With regards to the latter, and that’s specifically where James has made his indelible illustrative mark on the contemporary art world; his often humourous, always seismically clear and present portrayals of farmyard favourites and many other, more exotic members of the worldwide wildlife family have fast earned him an enviable reputation, and one which he’s regularly building on it would seem. The explicit graphic detail depicted in the fleece, fur and feathers of his primary ani-mates is on another visual level, with almost a photographic quality to their pictorial appearance; be they his more tried and tested cows and ducks or the lesser-spotted but much appreciated polar bears and gorillas witnessed in more recent times.
It’s the somewhat unexpected juxtapositions and stark contrasts between creatures and contexts of late which has really put James’ highly illustrative ducks (cows, sheep and silverback gorillas) amongst the proverbial pigeons, as we have all gasped in delight at being confronted with the aforementioned critters found in the most unnatural of habitats. Set against the graphically symbolic and unreservedly urban backdrop of graffiti’d walls more in-keeping with motorway underpasses and dangerous subway entrances and exits, James was inspired to illustratively introduce his habitually rural and exotically-residing familiar creature features to a more compromising vista after spending much time on his narrow boat and passing through such low-rent graphic panoramas, as he routinely swapped countryside-channelling waterways for the more suburban sprawl.
Regularly wittily toying with metaphorical narratives as well as physical scale and perspectives of his favoured subject matters, James has dipped into his surrealism reserves so as to deliver these visual signs of our times, and proving that genre cross-fertalisation is compositionally possible when an artist puts their imaginative and undoubtedly leftfield mind to it.
A product of a Leicestershire upbringing, James’s prodigious creative talents were observed from a young age, and actively encouraged at every turn. His father in particular would sit and draw for hours with his son, with a shared interest for the pencilled capture of the likeness of cars, steam trains and anything remotely mechanical in its construct. Indeed, cars would long remain an avid interest of James’s throughout his life to date. His other passion if you like was for music, and is again something which has survived the passage of time, as James is an accomplished and recognised pianist to boot. Indeed, at one stage he may well have walked this musical line as he toured the pubs, clubs and cocktail bars of his native east Midlands performing both piano and organ recitals on a semi-regular basis.

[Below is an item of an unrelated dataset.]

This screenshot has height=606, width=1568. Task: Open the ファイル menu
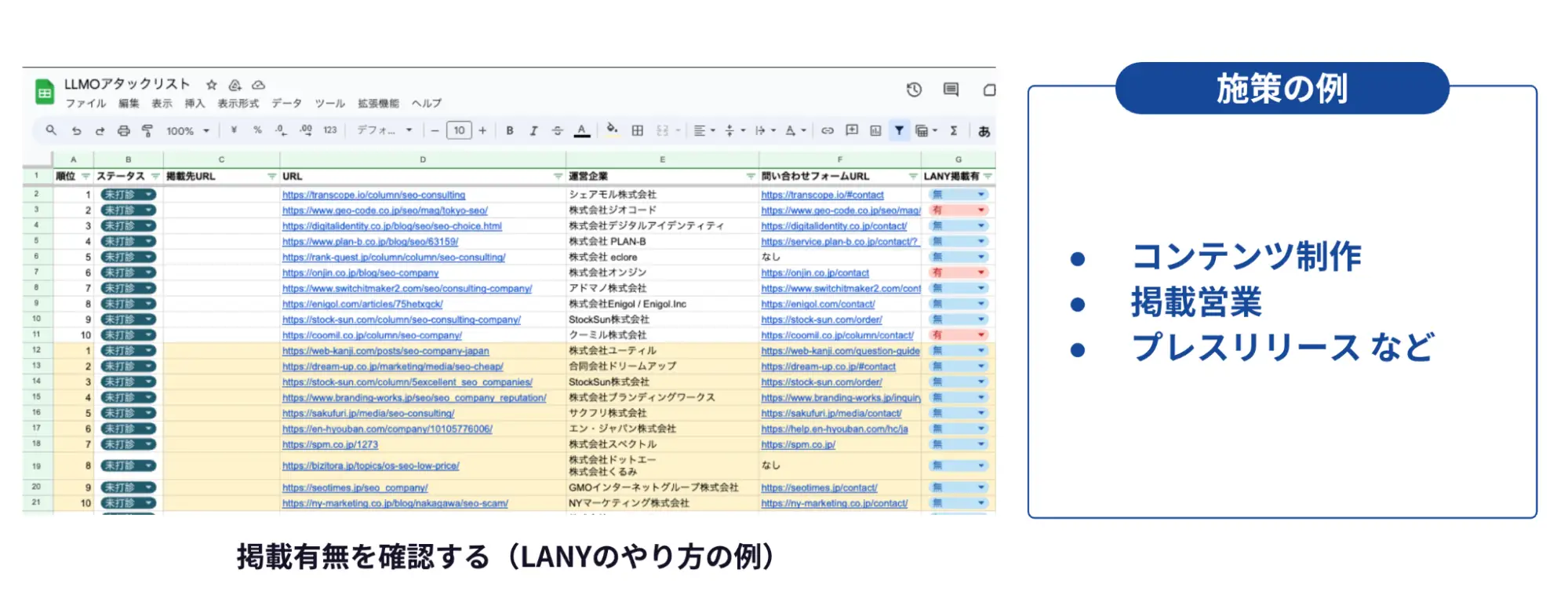(85, 104)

But it was art in which James first felt the calling and the area in which he excels today; although it might easily have not been this way after his art college days. Or rather lack of actual productive days as it were. Having been coerced against his better judgement by his secondary school art teacher to go on to study graphic design, James soon found the constraints and disciplined structure of this associated creative surround to be too much to bear for someone who’s brand of art demanded freedom, and promptly walked out on his higher education. Thereafter the very determined non-conformist made a living as an independent artist, combining his love of art (fulfilling commissioned painting of people’s pets and classic cars) with his love of music (performing locally and regionally at various venues), whilst also setting up his own business in the motor trade for a transient period.
Eventually though he chose to concentrate solely and fully on his art, and in 1986 launched himself onto the contemporary fine art scene, since going on to establish himself as one of the UK’s most gifted and celebrated animal art exponents and executed in a number of guises; just as his loyal band of followers, buyers and collectors like it.